Why You Should Write a Specifications Document Before Starting Any Software Development Project

If you're thinking about starting a software development project, this blog post is for you. You'll learn why a software specifications document can make or break any such project.
Here's the truth that most businesses don't know:

Most software projects are delayed and over budget. Many of them never even make it to launch day. Successful projects can often credit their achievement to a clear and comprehensive written specifications document.

What's a specifications document?
A specifications document is a detailed and specific plan of what you want to build and how you want it to work. Basically, it serves as the ultimate guide for your developer. Without it, a lot of things can — and likely will — go wrong.

The importance of a specifications document

A lot of businesses end up hastily hiring agencies or developers to create their software, thinking it will work out just fine to figure out the details as they go. It's a common mistake to start software development projects with vague instructions, and one that can end up wasting a lot of your time and money.
If developers don't completely understand what you're looking to build, it's unlikely that they'll be able to deliver it. This may also damage the effectiveness and of the software, and result in significant portions — or all — of the code needing to be rewritten.

How to write a good specifications document: be as detailed and clear as possible

Your software specifications document should be crystal clear. There should be no room for confusion, misinterpretation, or uncertainty.

Since the specifications document is a guide for your developer, you need to be as detailed as possible. Include what you expect, why, where and how it will be done, and by when.

The key is to give details and explanations for even the simplest procedures. Your interpretation of something might be different from the reader's. So, it's important to directly state what you want. Put into words the pictures you are painting in your head. Once your developer sees what you want to happen, they can carry the plans out accordingly.

Don't be afraid to put in more detail if you feel like it isn't enough.

As an example, how should a password reset feature be described so that it's crystal clear? Here's the level of detail you should be including:

Password reset feature

  • On the login screen, at the bottom, there should be a text link titled “Reset your password.”
  • When the “Reset your password” link is clicked, a popup window should appear with the title “Enter your email address to reset your password.” This popup window should have a “Close” button at the top right. It should also have a text field for the user's email address, as well as a “Submit” button.
  • When the “Submit” button is clicked, if the user entered an incorrect email, an error message should be displayed in red below the email address text field saying, “The email address you entered was incorrect.
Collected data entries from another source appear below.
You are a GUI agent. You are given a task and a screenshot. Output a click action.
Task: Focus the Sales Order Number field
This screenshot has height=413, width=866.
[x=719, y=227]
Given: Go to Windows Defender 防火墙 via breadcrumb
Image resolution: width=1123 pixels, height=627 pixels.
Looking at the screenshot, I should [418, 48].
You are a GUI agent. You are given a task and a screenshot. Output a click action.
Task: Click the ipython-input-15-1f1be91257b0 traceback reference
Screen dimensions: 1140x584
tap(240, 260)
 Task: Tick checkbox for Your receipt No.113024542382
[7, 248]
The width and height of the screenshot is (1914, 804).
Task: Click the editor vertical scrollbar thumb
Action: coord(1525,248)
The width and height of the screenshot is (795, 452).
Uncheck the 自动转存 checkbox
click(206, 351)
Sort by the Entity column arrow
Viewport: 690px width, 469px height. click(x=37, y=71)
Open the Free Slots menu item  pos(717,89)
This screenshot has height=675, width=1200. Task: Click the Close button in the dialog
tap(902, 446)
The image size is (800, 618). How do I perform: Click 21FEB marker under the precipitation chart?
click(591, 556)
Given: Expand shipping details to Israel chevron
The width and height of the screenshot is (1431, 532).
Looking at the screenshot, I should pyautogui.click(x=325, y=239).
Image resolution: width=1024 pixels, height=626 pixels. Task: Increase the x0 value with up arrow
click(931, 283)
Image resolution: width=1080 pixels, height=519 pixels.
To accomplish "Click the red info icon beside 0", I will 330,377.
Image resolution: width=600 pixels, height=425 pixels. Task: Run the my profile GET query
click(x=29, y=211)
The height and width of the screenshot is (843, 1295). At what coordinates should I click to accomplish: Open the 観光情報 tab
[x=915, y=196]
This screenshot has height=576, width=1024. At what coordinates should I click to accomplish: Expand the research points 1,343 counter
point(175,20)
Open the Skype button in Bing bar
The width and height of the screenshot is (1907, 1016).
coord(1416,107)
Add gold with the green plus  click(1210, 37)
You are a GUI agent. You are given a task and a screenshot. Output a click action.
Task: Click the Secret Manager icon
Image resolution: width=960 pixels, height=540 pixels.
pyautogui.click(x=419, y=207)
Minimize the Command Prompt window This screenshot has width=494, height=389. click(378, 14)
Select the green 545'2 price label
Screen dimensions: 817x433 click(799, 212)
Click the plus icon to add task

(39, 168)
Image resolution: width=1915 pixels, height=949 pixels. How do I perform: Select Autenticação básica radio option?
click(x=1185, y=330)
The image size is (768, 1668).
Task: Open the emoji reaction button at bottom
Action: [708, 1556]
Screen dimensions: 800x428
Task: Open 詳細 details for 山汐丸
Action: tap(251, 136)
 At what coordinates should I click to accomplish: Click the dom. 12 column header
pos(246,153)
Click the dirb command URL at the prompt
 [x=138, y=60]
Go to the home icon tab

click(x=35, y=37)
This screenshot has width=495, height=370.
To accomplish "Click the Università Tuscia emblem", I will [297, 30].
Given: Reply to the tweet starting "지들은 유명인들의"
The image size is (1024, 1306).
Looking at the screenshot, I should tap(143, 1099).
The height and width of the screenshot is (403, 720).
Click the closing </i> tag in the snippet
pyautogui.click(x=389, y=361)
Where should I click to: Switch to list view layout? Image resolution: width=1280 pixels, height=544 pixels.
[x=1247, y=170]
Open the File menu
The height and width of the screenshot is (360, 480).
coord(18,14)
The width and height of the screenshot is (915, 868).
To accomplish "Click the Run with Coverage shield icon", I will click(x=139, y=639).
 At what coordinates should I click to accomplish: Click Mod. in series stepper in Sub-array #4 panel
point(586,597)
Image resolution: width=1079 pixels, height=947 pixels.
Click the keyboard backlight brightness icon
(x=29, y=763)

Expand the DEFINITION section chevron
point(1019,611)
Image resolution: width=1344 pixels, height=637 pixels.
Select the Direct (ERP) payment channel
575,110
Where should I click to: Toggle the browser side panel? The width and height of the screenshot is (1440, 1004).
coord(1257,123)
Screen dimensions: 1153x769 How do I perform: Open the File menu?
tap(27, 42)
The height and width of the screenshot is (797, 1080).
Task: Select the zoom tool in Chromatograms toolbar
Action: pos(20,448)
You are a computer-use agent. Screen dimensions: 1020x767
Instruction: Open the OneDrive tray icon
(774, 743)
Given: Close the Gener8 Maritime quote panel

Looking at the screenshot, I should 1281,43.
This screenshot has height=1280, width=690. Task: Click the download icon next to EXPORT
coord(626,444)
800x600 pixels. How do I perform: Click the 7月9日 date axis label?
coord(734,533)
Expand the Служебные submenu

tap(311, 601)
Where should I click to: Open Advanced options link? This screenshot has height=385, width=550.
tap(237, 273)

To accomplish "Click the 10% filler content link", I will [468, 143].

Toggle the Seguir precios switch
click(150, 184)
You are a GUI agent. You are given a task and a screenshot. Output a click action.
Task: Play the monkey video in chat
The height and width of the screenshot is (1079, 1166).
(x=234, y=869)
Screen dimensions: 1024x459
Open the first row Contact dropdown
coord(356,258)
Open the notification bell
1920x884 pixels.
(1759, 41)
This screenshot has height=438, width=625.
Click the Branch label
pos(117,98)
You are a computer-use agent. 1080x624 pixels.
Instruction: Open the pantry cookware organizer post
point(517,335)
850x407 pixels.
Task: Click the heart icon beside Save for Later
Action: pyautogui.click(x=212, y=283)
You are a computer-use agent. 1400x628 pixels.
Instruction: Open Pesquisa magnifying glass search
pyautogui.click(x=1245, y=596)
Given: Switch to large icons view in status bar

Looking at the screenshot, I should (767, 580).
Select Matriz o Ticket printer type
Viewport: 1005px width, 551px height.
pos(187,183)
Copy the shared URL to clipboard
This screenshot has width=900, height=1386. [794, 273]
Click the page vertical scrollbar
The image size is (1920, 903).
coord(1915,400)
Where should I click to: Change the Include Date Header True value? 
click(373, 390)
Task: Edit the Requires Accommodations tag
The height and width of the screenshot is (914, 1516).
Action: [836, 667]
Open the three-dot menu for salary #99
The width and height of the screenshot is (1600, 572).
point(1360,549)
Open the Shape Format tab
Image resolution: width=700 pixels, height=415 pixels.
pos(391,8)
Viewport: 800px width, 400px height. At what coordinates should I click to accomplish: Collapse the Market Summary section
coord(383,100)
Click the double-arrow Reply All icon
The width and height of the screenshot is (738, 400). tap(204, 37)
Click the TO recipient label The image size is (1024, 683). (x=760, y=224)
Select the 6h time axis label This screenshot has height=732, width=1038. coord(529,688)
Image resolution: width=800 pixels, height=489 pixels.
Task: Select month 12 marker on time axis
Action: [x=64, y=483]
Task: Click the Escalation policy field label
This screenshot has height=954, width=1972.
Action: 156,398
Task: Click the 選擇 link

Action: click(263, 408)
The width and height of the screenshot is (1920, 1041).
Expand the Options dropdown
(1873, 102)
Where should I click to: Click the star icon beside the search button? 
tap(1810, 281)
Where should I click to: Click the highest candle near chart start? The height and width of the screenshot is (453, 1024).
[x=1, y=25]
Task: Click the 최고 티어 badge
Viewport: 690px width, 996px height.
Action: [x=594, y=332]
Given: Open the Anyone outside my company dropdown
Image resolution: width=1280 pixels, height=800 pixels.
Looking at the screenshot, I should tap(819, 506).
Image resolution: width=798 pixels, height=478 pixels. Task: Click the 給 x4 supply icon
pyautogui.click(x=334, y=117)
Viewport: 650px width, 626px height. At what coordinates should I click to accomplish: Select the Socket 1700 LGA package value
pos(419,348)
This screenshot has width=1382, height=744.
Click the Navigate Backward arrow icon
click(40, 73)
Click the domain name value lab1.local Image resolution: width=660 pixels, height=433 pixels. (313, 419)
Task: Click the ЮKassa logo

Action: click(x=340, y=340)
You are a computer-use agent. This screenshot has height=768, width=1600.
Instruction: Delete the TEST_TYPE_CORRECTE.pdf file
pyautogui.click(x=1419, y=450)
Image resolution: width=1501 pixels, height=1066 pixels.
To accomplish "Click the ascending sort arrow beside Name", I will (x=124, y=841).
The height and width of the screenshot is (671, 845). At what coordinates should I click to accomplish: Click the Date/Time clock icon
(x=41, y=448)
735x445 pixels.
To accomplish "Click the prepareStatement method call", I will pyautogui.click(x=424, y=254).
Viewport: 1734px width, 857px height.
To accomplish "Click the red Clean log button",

Please enter a valid email address.” If the email entered was correct, the user should be taken to a new page within the popup window with a message saying, “Success! We've sent you an email link to reset your password.” Using the MailChimp email API, the “password reset email template” email should be sent to the email address provided. Below the “Success! We've sent you an email link to reset your password.” message, there should be a text link that says, “I didn't receive the email. Re-send it.” Clicking that text link should re-send the “password reset email template” email to the email address provided using the MailChimp email API and a message should appear that says, “Success! We've re-sent you an email link to reset your password.”
  • The “password reset email template” lives in MailChimp and should programmatically create a password reset link with random characters in the URL to be included in the email. When the password reset link is clicked, the user should be taken to a web page with the title text, “Enter your new password into the fields below.” Below the title text should be two text fields for the user to enter their new password twice. Below the two text fields should be a “Reset my password” button. When the “Reset my password” button is clicked, if the text in both fields do not match, an error message should be displayed under both text fields saying, “The passwords do not match.” If the text in both fields match, the user should be taken to a new web page with title text that says, “Success! Your password has been reset.” On this page, there should be a “Login” button that, when clicked, takes the user to their account page. At the top of the account page, there should be a banner with the text, “You are now logged in with your new password.” The banner should automatically disappear after 10 seconds and should also have a “Close” button at the top right.

As you can see, this is quite a lot of detail for a password reset feature. However, all of these details are necessary to impart to the developer in order for them to effectively implement this password reset feature, as there are many other ways this feature could work other than what is described above.

Takeaway: Write a specifications document before starting any software development project.

When you write a clear and detailed specifications document before starting a project, you'll see a great reduction in errors and amount of rework necessary during and after your software is built. The chances that your software will be delivered on time and on budget will increase significantly.
That's why we highly encourage our clients to take time writing their specifications document so it can be as clear and as detailed as possible. This should always be the first step of any software project. It can be done in collaboration with a software development agency, but it's important to understand that only you know exactly how your software should work.